* [DIRECTIONS FOR THIS TASK] Below are the records; copy each line in which "agent" can be found.

### MATERIAL FOR THIS EXERCISE ###

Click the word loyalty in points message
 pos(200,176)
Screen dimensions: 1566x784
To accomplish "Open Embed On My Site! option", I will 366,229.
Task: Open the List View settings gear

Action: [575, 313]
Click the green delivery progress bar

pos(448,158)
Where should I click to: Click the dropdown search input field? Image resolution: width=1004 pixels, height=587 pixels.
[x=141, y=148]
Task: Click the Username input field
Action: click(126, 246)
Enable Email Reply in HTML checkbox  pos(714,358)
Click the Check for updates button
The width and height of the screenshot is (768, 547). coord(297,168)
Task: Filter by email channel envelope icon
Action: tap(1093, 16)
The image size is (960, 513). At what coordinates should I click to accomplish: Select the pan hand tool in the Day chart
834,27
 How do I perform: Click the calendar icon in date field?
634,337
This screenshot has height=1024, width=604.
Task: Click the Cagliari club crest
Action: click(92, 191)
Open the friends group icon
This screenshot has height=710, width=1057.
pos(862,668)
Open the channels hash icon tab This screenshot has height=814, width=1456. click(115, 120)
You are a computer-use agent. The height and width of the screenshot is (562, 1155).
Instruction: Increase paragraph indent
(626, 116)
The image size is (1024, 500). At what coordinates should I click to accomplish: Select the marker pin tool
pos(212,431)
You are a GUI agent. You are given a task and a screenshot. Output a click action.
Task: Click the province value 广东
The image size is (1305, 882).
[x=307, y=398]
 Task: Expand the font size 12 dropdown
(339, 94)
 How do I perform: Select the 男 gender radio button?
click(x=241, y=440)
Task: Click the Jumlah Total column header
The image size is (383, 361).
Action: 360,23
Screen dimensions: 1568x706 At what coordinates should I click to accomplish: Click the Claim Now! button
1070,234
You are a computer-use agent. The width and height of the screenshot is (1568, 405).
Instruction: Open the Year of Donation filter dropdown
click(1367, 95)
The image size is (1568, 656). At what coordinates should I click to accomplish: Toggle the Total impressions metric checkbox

###

* [EXERCISE OUTPUT]
You are a computer-use agent. The height and width of the screenshot is (562, 1155).
You are a GUI agent. You are given a task and a screenshot. Output a click action.
You are a computer-use agent. The width and height of the screenshot is (1568, 405).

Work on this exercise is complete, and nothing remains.